BEGIN

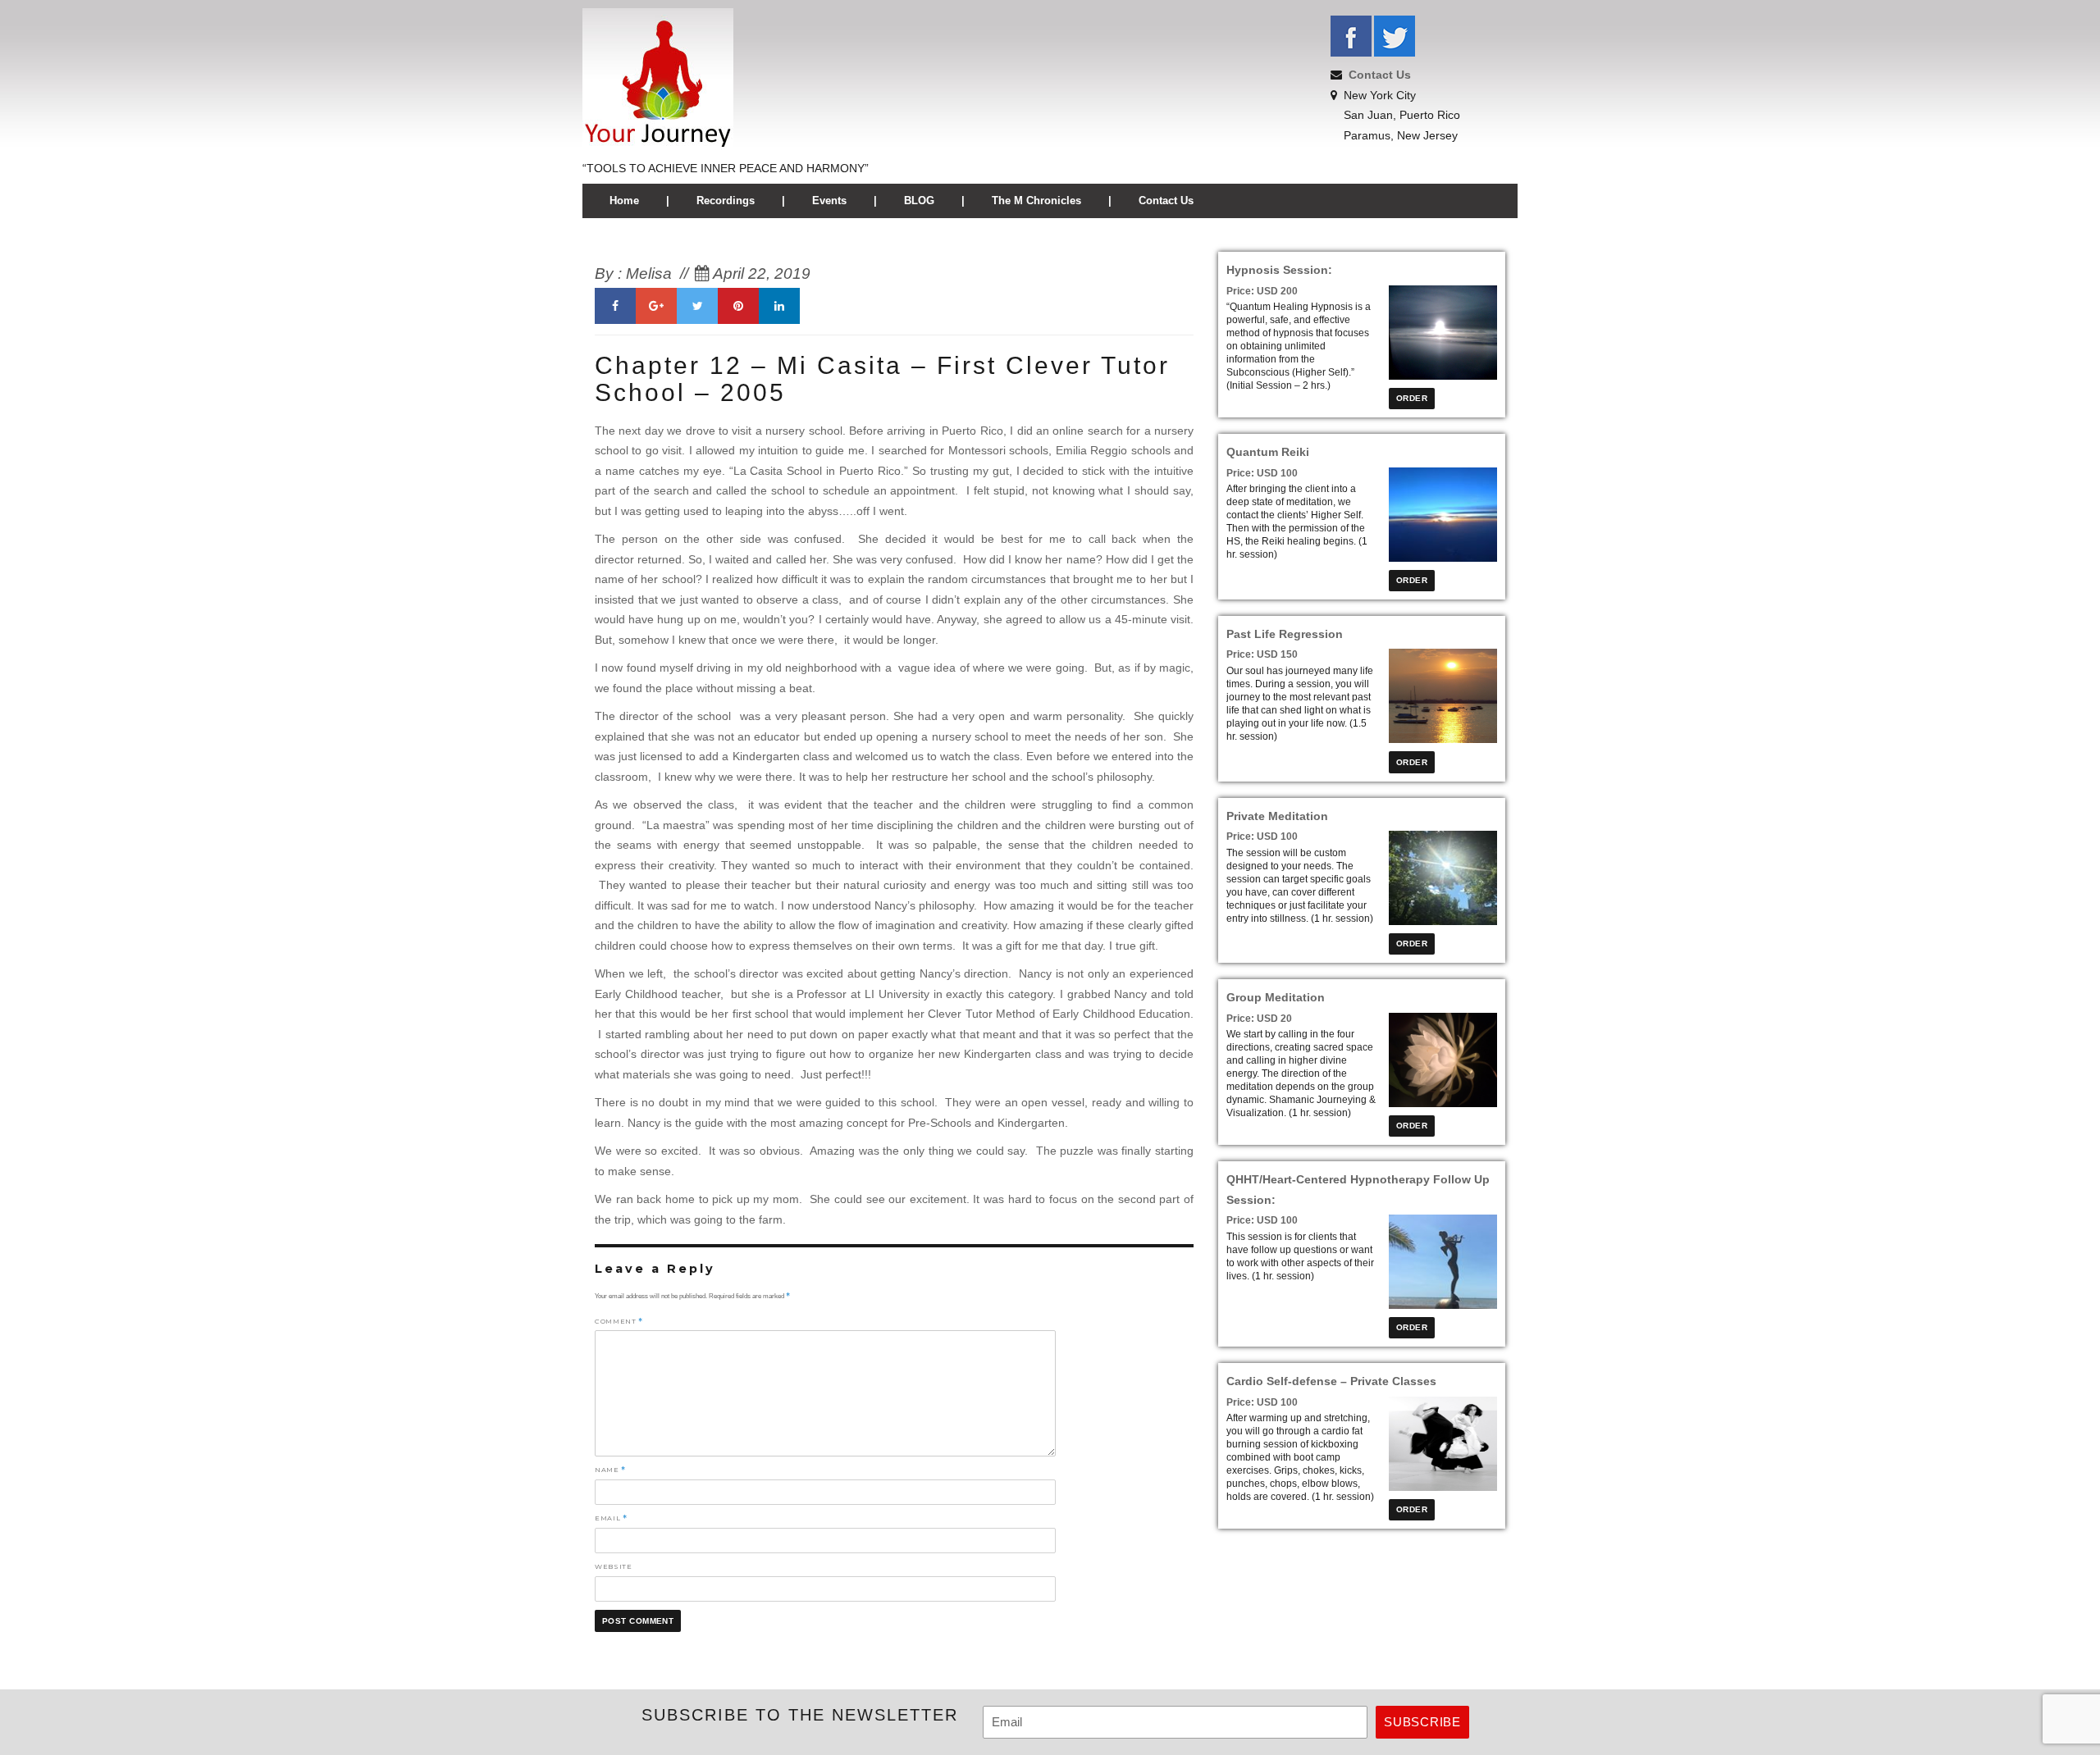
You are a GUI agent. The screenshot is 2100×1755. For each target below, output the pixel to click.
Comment (619, 1321)
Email (611, 1518)
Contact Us (1380, 74)
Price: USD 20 (1259, 1018)
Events (829, 200)
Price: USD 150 (1262, 654)
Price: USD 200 (1262, 291)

END

### About this exercise:
For this task, copy exactly the line with "Email (611, 1518)" and the lines that come after it, stopping at the end of the material above.

### Answer box:
Email (611, 1518)
Contact Us (1380, 74)
Price: USD 20 (1259, 1018)
Events (829, 200)
Price: USD 150 (1262, 654)
Price: USD 200 (1262, 291)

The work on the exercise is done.